(Records from a data source)
--
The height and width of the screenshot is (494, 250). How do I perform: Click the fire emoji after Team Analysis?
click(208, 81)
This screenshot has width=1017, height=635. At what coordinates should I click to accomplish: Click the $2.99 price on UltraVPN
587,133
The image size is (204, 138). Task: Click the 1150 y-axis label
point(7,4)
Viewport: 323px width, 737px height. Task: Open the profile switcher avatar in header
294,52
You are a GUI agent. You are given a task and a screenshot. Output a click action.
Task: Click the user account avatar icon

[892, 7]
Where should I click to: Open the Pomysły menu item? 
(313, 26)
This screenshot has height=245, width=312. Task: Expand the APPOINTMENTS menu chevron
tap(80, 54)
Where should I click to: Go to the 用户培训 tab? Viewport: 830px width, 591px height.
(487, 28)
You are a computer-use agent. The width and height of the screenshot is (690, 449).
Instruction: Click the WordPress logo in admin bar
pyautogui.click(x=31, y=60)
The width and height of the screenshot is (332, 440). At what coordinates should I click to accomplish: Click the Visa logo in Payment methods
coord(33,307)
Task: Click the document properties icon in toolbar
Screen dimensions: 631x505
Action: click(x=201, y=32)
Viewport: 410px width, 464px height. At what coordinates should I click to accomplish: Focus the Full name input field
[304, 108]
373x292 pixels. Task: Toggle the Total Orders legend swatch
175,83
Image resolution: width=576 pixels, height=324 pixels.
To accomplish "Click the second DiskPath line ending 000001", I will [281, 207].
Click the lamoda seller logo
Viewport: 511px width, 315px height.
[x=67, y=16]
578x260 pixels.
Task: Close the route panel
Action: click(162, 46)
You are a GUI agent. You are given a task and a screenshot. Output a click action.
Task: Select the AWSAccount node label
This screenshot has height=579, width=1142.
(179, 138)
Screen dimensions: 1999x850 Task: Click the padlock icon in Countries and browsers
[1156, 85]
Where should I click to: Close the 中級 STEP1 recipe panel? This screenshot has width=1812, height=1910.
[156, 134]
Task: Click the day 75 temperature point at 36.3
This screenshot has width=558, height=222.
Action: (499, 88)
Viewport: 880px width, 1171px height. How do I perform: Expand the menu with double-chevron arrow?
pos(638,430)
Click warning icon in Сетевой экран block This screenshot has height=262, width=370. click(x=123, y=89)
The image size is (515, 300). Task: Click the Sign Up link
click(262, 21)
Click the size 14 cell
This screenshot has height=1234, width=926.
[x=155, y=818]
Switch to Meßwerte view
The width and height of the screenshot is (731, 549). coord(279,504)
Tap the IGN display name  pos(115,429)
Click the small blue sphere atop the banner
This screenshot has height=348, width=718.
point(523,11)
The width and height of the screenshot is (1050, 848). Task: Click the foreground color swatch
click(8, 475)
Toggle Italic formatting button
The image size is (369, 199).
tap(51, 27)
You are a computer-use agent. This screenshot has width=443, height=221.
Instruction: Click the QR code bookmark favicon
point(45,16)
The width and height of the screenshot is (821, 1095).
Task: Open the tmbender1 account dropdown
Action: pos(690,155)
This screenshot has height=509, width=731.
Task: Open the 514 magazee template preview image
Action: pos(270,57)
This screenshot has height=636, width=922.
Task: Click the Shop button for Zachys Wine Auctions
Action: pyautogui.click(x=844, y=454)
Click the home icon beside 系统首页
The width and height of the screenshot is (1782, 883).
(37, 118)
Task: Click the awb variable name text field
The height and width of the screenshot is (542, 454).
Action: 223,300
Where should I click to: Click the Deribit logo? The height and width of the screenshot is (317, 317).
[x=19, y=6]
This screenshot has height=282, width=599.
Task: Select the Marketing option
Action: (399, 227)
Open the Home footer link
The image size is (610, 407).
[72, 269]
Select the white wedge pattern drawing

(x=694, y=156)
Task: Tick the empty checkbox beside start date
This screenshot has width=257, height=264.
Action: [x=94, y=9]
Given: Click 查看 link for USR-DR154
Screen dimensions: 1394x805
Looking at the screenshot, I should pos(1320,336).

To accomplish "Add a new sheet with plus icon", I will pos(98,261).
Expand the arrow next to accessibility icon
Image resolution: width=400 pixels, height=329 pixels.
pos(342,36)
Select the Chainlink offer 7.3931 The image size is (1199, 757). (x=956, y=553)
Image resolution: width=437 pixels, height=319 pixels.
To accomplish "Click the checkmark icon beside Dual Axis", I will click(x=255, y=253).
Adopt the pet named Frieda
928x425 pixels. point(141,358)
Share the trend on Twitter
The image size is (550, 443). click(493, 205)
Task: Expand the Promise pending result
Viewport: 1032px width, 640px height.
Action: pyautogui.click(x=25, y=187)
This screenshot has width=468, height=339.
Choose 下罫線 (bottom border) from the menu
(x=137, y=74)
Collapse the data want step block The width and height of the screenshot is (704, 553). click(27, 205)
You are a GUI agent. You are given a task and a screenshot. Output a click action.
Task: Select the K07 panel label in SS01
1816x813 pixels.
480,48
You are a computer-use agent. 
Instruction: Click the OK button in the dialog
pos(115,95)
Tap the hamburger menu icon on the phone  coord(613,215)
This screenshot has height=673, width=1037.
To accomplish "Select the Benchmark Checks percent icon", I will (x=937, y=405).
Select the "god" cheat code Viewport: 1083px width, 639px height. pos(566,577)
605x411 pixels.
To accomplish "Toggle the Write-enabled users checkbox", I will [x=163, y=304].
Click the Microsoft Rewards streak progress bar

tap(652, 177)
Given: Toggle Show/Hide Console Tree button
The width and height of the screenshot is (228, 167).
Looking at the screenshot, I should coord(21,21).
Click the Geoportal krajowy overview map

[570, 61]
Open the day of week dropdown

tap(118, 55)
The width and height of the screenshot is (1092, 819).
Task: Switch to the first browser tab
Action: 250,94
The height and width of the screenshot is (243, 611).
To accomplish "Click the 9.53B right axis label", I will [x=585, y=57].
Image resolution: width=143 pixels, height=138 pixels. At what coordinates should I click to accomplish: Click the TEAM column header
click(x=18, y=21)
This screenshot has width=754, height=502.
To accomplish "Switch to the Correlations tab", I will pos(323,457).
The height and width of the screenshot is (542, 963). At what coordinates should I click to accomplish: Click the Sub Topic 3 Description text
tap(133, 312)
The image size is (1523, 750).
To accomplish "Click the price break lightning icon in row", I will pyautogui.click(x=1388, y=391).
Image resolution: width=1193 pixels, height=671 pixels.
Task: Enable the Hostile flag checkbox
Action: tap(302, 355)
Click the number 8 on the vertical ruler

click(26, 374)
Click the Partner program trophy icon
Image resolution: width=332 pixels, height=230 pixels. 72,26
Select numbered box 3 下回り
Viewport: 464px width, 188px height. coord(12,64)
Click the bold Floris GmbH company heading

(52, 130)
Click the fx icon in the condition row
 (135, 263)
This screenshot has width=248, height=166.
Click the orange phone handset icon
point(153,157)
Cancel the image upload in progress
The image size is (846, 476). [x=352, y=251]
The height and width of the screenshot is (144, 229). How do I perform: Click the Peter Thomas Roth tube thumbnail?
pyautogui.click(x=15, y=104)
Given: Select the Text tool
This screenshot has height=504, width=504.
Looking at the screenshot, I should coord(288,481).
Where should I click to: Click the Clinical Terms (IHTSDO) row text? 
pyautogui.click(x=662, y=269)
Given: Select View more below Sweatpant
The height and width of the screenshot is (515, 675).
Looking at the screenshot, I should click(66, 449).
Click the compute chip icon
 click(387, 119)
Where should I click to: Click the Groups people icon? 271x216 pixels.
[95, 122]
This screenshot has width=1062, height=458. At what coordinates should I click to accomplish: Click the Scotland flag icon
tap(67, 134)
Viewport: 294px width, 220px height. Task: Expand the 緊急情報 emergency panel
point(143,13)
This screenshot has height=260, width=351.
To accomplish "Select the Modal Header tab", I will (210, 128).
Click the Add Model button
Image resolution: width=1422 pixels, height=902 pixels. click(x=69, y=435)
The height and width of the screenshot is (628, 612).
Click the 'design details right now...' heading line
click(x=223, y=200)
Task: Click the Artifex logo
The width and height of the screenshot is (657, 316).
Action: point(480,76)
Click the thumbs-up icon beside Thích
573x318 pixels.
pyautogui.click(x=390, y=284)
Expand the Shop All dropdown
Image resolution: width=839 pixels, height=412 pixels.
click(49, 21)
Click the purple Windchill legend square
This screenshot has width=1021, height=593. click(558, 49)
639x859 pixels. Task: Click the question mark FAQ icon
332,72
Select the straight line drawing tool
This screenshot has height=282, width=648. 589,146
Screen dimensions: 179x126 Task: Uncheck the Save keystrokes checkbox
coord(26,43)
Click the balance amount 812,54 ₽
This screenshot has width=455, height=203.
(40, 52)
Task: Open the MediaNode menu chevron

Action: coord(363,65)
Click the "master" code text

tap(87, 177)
--
ACTIVITY:
Using the records above, report the count of lines holding "block" and nothing else.

OUTPUT BELOW:
2